## TASK INSTRUCTIONS
List all lines of the data that include the string "slider".

##### SOURCE DATA #####

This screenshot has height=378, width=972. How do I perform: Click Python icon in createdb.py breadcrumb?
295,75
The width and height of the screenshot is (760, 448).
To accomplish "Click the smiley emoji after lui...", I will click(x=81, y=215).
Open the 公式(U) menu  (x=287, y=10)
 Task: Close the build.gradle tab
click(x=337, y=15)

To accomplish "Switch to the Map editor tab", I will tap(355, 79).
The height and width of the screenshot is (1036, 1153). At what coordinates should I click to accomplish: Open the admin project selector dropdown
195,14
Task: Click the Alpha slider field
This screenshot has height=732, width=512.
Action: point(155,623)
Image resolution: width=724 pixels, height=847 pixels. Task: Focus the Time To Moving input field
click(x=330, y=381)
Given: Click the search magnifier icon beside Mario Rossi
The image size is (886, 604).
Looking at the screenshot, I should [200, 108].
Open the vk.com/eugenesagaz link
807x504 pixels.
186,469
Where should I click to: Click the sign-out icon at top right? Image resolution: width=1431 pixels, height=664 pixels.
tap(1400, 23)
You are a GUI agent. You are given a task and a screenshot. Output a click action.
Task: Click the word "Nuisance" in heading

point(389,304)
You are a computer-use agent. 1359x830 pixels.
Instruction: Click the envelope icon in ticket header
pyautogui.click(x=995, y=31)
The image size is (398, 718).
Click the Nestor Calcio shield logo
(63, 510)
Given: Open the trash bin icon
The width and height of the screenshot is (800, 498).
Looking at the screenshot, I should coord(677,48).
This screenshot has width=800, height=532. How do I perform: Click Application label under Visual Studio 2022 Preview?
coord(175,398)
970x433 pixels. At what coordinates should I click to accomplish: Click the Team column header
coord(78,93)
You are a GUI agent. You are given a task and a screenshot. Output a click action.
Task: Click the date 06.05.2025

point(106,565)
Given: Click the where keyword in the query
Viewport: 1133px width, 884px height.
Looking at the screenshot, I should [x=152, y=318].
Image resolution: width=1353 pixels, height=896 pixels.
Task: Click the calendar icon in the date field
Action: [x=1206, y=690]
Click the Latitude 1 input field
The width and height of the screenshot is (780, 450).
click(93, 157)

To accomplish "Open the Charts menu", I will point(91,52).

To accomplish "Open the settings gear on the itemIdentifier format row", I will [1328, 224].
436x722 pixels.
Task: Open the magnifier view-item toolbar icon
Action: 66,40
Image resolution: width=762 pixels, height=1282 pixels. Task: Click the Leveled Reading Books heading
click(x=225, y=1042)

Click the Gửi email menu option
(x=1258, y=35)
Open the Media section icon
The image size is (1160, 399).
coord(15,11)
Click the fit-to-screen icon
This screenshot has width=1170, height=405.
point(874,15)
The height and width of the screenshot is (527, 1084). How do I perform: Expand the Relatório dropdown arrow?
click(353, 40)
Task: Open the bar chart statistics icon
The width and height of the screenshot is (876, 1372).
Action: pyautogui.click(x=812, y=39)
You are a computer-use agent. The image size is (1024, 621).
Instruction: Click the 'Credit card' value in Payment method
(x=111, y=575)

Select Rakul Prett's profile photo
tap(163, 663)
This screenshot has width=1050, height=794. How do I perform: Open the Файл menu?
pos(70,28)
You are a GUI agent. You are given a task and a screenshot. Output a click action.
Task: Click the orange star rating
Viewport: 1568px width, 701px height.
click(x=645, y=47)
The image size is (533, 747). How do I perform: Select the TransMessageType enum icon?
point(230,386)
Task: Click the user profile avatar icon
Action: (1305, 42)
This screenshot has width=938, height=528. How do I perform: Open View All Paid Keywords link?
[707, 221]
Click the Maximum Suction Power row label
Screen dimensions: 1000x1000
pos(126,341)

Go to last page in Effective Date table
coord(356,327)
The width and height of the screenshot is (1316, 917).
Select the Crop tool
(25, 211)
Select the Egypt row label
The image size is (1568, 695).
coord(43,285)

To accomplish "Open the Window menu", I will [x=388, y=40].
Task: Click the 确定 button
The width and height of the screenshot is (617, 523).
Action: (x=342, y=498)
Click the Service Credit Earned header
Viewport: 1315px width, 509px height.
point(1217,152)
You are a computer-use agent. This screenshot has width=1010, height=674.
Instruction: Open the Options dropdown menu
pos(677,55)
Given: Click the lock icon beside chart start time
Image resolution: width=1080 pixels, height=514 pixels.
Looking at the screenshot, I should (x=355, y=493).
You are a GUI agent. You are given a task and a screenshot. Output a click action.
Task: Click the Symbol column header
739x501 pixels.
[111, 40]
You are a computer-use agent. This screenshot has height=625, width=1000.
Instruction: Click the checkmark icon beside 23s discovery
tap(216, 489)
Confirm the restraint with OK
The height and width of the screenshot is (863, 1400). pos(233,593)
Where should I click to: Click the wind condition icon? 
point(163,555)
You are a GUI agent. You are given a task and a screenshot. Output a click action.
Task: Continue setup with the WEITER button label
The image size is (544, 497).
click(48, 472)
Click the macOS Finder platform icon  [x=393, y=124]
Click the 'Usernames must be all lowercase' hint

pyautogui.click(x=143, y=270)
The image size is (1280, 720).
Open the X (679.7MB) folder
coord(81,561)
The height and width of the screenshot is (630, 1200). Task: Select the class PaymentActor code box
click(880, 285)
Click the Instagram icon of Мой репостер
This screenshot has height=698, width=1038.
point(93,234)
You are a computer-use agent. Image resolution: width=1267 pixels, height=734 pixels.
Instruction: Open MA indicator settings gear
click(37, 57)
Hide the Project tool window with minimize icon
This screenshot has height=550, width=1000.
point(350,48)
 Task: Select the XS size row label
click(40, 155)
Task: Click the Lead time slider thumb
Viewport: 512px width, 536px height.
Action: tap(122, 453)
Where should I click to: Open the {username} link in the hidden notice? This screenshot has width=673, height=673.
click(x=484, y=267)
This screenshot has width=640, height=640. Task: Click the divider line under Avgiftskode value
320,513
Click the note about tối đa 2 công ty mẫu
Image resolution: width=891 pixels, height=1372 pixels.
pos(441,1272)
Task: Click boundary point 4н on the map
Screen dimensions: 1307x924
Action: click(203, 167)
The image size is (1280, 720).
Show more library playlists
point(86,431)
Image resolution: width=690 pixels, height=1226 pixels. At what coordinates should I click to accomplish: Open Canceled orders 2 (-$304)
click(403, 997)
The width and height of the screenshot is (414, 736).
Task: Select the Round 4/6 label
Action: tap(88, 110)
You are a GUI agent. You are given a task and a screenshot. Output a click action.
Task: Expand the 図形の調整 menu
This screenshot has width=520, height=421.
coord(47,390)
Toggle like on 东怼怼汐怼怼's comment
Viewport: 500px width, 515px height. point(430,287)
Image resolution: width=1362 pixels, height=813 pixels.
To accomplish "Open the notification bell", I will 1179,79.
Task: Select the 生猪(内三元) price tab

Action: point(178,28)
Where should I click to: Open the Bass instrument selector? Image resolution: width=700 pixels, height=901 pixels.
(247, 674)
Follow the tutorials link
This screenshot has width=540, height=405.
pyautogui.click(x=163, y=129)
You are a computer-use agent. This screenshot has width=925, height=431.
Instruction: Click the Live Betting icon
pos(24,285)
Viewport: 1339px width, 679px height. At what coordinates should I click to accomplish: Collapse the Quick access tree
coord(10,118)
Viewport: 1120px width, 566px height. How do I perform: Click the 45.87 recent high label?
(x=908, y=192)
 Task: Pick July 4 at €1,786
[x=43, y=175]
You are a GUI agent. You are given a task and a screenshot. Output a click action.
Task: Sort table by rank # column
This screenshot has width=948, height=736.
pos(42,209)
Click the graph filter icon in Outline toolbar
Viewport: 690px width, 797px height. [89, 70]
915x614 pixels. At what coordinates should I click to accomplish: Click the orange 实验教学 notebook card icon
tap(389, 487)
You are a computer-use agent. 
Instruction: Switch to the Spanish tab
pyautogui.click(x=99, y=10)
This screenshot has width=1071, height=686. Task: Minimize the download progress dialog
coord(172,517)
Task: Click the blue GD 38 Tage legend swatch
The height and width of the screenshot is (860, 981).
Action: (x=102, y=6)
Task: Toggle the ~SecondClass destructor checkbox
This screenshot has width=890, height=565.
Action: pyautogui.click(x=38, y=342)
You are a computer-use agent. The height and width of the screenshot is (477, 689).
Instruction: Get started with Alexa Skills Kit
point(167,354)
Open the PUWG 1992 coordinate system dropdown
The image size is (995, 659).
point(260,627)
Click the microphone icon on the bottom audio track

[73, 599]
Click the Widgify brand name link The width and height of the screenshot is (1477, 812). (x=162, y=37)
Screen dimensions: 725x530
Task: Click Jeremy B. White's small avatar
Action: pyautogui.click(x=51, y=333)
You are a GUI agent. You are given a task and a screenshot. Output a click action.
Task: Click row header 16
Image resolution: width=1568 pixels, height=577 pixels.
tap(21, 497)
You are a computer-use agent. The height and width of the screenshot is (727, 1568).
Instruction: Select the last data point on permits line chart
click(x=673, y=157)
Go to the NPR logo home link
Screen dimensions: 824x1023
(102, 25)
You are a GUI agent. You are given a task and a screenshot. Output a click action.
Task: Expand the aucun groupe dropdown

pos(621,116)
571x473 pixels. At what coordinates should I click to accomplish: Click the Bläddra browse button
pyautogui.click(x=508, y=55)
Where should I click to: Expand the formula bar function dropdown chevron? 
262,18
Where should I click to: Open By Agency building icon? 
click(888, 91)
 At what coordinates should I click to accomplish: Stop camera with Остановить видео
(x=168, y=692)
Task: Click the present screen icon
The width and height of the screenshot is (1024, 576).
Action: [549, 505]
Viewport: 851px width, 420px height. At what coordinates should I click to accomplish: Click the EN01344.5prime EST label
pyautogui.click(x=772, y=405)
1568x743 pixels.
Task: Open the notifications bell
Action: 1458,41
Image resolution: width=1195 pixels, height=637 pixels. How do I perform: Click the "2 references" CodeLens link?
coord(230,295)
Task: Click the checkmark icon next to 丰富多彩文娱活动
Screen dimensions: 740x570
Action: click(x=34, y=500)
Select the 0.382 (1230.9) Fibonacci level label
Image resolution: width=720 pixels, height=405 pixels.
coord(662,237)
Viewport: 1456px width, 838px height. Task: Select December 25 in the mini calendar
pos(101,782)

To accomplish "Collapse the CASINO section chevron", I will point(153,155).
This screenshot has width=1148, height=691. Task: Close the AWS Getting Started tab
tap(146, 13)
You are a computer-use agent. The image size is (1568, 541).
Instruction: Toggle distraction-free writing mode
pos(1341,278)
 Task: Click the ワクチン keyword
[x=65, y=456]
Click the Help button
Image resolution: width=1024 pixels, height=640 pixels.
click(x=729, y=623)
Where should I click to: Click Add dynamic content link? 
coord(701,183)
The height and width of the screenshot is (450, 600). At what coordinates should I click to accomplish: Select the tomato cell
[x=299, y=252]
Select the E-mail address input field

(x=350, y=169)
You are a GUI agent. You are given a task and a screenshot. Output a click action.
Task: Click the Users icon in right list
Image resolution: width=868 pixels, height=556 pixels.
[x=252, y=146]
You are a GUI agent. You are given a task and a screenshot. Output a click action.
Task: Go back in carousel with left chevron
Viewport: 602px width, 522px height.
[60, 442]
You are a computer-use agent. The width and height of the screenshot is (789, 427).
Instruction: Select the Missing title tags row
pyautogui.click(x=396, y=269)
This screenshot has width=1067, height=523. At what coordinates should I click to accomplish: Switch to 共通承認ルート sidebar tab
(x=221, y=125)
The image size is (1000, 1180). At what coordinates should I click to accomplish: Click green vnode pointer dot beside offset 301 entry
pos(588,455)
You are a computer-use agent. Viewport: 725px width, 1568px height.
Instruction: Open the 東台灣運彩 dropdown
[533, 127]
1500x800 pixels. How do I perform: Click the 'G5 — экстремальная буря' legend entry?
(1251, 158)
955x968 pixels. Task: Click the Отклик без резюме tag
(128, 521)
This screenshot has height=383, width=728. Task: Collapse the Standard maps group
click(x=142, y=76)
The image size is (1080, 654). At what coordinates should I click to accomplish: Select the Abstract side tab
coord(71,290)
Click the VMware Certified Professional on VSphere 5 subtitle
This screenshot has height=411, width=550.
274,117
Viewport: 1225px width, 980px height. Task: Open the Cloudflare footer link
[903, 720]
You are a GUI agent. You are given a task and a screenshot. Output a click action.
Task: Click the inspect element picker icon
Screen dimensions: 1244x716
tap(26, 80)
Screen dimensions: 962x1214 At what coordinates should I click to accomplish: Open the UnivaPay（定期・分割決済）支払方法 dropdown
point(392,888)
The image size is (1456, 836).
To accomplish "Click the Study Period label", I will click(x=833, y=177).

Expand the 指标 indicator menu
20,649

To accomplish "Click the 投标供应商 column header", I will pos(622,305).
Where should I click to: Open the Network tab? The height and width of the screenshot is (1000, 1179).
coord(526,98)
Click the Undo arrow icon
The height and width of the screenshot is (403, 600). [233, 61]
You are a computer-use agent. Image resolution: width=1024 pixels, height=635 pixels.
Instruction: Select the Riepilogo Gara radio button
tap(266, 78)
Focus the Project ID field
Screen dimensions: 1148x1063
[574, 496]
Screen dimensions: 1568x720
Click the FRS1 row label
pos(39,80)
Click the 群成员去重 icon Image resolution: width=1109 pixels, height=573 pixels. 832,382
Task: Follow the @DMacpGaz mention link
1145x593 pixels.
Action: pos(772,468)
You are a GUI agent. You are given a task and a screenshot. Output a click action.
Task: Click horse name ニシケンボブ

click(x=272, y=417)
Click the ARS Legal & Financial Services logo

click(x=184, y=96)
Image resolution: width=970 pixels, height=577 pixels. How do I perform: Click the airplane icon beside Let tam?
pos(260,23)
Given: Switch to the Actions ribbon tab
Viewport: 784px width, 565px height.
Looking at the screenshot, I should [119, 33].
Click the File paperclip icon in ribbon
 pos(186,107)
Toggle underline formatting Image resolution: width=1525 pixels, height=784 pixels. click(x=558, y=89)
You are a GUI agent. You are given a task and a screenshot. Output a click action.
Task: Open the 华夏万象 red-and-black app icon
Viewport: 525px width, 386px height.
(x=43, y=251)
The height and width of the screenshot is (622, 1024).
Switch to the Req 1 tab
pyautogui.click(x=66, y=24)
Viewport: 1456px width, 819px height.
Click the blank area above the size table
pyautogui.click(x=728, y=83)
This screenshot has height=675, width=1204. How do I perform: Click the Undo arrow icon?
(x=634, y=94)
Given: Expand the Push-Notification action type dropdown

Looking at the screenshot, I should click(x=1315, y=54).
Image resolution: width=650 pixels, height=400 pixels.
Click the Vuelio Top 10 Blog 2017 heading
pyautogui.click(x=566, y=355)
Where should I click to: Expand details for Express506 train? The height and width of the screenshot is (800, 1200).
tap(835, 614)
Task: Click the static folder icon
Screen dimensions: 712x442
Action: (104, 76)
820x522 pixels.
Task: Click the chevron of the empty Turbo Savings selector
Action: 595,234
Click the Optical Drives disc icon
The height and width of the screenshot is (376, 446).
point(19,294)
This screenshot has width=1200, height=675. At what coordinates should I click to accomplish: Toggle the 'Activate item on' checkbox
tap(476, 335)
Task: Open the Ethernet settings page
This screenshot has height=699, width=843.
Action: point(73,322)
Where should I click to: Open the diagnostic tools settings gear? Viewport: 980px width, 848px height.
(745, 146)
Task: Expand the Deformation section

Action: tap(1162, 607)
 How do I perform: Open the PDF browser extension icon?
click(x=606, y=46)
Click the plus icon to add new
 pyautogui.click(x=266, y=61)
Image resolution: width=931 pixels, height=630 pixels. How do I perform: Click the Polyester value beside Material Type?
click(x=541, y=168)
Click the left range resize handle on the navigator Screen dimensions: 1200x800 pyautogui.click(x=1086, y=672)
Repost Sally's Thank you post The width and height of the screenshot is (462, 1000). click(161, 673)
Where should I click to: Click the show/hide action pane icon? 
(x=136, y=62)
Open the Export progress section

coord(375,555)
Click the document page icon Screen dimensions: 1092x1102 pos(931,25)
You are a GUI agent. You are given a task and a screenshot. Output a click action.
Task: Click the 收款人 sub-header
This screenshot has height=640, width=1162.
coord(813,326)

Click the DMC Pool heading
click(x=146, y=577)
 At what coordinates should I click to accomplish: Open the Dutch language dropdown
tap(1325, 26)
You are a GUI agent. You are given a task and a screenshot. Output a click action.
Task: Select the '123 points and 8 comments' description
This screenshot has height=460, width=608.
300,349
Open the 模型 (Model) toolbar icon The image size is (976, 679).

#####

## EXERCISE ANSWER
Task: Click the Alpha slider field
Task: Click the Lead time slider thumb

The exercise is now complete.